– Chapter Five –

BOOM!

In we ran with the smoke still billowing towards us and bits of masonry and brick still raining from the sky. For a few steps the cloud enveloped us completely and we could see nothing, but then a triangle of darkness appeared before us — a hole at the bottom right corner of the big brass doors. It looked like the sort of hole a rat would chew in a baseboard, only big enough — just — for a man to crawl through.

And that’s what we are, isn’t it? I thought. Man–sized rats, scurrying around in the decaying houses of the giants that came before us. The Guardians were the packrats, hoarding everything they could get their greasy little paws on, and we were the desert rats, who…

Fortunately we reached the hole before I could think of an ending for that tortured metaphor. I squeezed in ahead of the others. The blast had sprayed a fan of debris into the entry hall and thrown the shattered remains of two guardians against the red–smeared walls. Three others were slowly sitting up and raising their guns, their gold–chased black cassocks torn and bloody from the rain of broken bricks.

I gunned them down with my AR and shouted back through the hole. “Clear!”

That, however, was a lie about two seconds later, as more Guardians streamed into the entryway, disbelief on their faces and a bizarre collection of antique weapons in their hands.

“They’ve breached the unbreachable doors!” shouted one. “Stop them!”

I flicked over to full auto and unloaded on them. Angie, who had just rolled in, joined me. Smoking brass shells cascaded from our guns and went dancing and tinkling across the cold stone floor while the sound of our gunfire drowned out the Guardians’ screams and echoed back to us from the shadowed ceiling.

“Fall back! Fall back!”

The survivors scattered back the way they’d come, leaving the dead and dying where they’d fallen. By the time the echoes faded, the rest of our squad was through the hole and lined up.

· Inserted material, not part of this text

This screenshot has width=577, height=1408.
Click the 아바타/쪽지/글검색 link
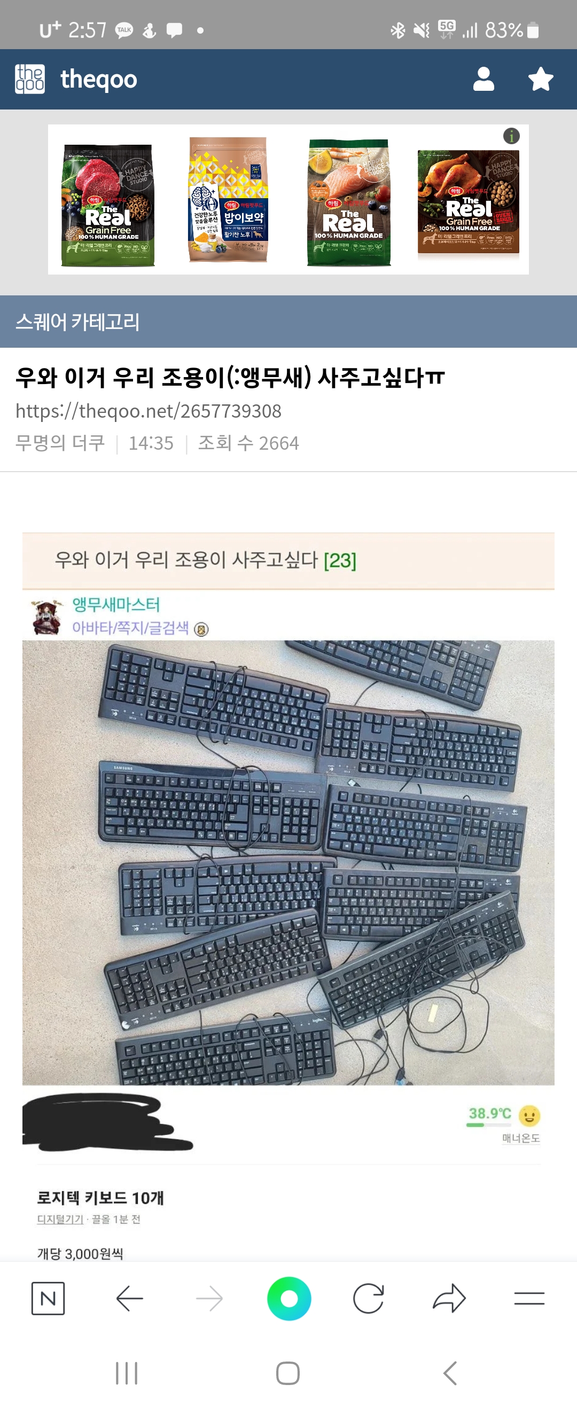click(130, 628)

“Let’s hope it’s all this easy,” said Vargas.

Hell Razor grunted. “Tsk. Now you’ve jinxed it.”

Angie laughed. “I thought you didn’t believe in superstition.”

Hell Razor crossed his fingers. “I don’t. But there’s no sense pushin’ it.”

“What the hell is all this stuff?” asked Ace.

We looked around as the dust and the gun smoke cleared. The hall was high, wide and so deep that the far end was swallowed in darkness. Between us and that darkness, a heavy–duty freight elevator rose from a big square shaft in the center of the floor, and surrounding the shaft was a bizarre and bullet–chipped collection of bronze and plaster busts, statues, paintings, murals and portraits. I didn’t recognize even a tenth of the stuff. Most of the busts were serious–looking guys in suits and ties, hair neatly–groomed, and a lot of the statues were nude women holding torches or swords or scales, but some of them were stranger. Much stranger. There was a wax effigy of a dark–haired guy in a white jumpsuit covered in rhinestones. He was holding hands with a voluptuous blonde woman, also in white, who seemed to be trying to hold her dress down even through there was no wind. And in front of them, holding out a hamburger to them like it was some kind of sacred offering, was a pudgy little dwarf in red checkered overalls. It had the shiniest hair I’d ever seen.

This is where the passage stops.